Prepare for Tree interview questions at Josh Technology — patterns, difficulty breakdown, and study tips.

Tree questions make up a significant portion of the technical interview at Josh Technology, with 10 out of 36 total problems dedicated to this structure. This emphasis reflects the data model's prevalence in real-world systems, from representing hierarchical data like file directories and organizational charts to forming the backbone of databases (e.g., B-trees) and search algorithms. Mastering trees demonstrates your ability to handle recursive logic, manage complex state, and traverse non-linear data—core skills for backend and full-stack roles at the company.

What to Expect — Types of Problems

The tree problems at Josh Technology typically focus on binary trees and binary search trees (BSTs). You can expect questions in these categories:

  • Traversal Problems: Implementing and modifying standard traversals (in-order, pre-order, post-order, level-order) to extract data, validate properties, or find paths.
  • Property Validation: Checking if a tree is a valid BST, balanced, symmetric, or if two trees are identical/isomorphic.
  • Path & Sum Problems: Finding maximum/minimum path sums, counting paths that sum to a target, or finding the lowest common ancestor (LCA) of two nodes.
  • Construction & Conversion: Building a tree from given traversal outputs (like inorder and preorder) or converting a tree into a linked list or another structure.
  • BST Operations: Searching, inserting, deleting nodes, and leveraging BST properties for efficient solutions.

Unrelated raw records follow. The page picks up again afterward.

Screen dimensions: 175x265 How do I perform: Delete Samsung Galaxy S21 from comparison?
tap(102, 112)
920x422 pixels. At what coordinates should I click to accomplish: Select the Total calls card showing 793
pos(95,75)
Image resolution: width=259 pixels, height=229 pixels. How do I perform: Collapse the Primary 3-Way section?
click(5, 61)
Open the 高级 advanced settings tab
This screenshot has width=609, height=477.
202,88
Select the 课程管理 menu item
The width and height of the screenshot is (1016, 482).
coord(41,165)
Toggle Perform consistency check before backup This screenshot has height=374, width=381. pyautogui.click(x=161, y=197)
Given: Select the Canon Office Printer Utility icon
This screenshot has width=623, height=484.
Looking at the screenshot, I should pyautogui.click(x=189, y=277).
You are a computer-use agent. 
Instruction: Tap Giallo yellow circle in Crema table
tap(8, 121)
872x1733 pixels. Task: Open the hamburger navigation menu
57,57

How to Prepare — Study Tips with One Code Example

Start by solidifying your understanding of fundamental traversals using both recursion and iteration. Then, practice applying these patterns to solve the problem categories above. A key strategy is to master the Depth-First Search (DFS) recursive pattern, which forms the basis for most solutions. Break each problem into what needs to be computed at the current node, what needs to be passed to the children, and what needs to be returned up the call stack.

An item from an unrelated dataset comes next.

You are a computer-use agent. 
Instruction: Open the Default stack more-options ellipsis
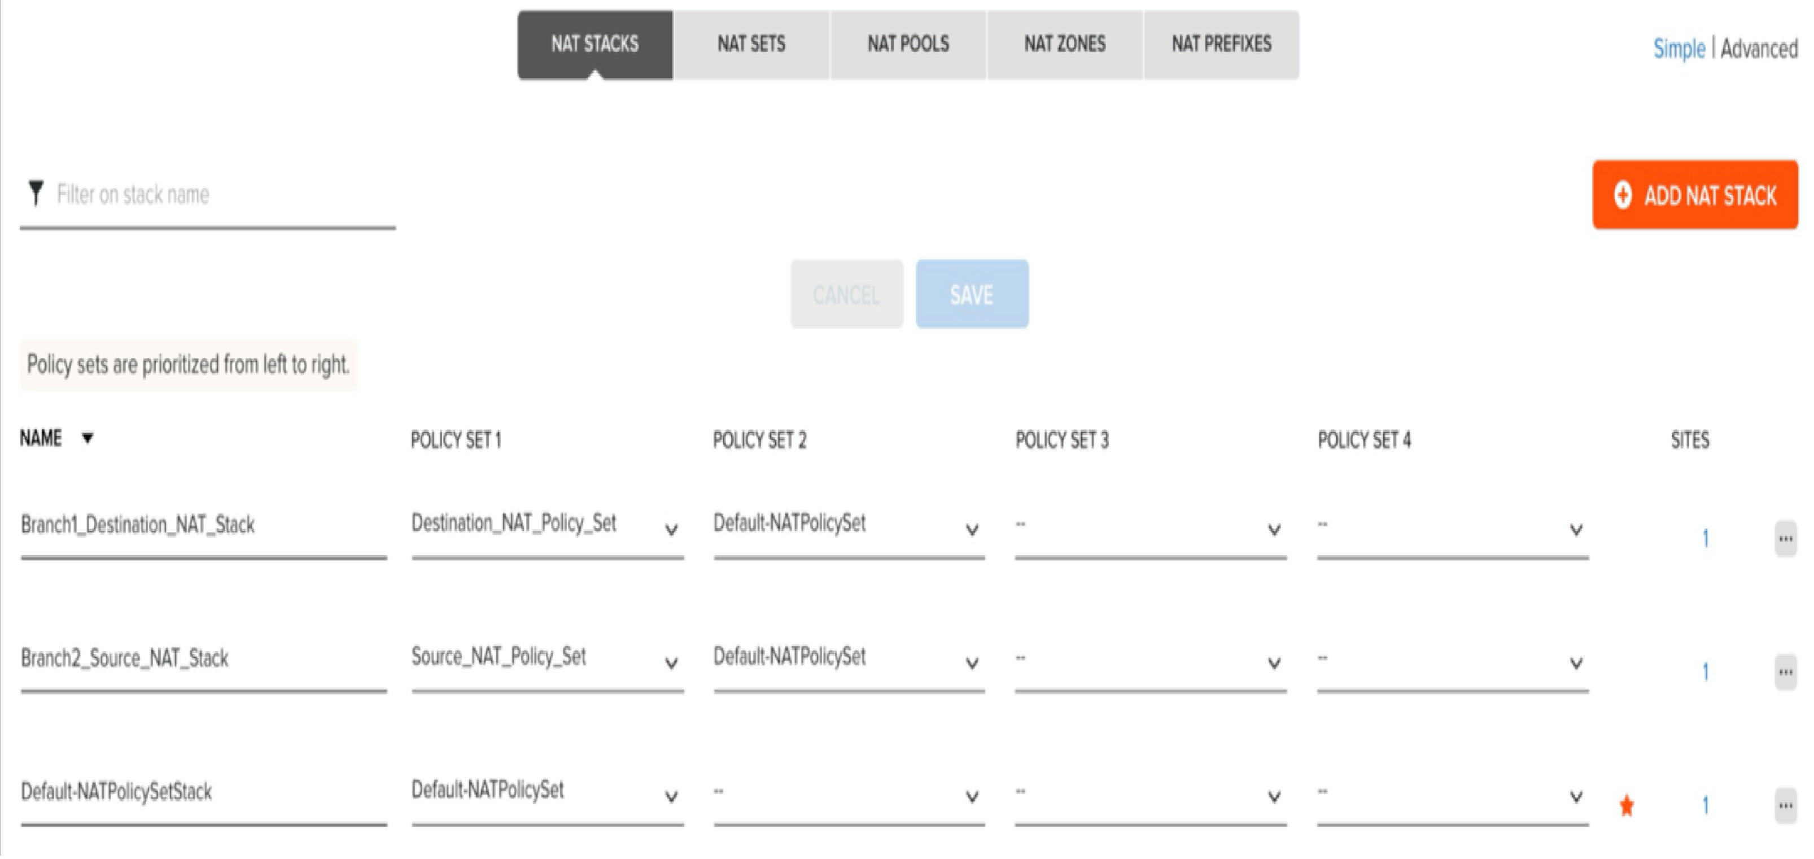click(1785, 805)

For example, a common task is finding the maximum depth of a binary tree. The recursive logic is: the depth at the current node is 1 (for the node itself) plus the maximum of the depths of its left and right subtrees.

def maxDepth(root):
    if not root:
        return 0
    left_depth = maxDepth(root.left)
    right_depth = maxDepth(root.right)
    return 1 + max(left_depth, right_depth)
  1. Master Fundamentals: Implement all tree traversals recursively and iteratively. Solve basic problems like finding depth, checking for symmetry, and inverting a tree.
  2. Tackle Path & Sum Problems: Move to problems involving path sums and finding the lowest common ancestor. These build directly on traversal skills.
  3. Focus on BST Properties: Solve validation, search, insertion, and deletion problems. Understand how inorder traversal yields a sorted sequence.
  4. Handle Complex Construction: Practice building trees from traversal arrays and converting between tree structures.
  5. Combine Concepts: Finally, attempt problems that mix concepts, like finding the largest BST in a binary tree or serializing/deserializing a tree.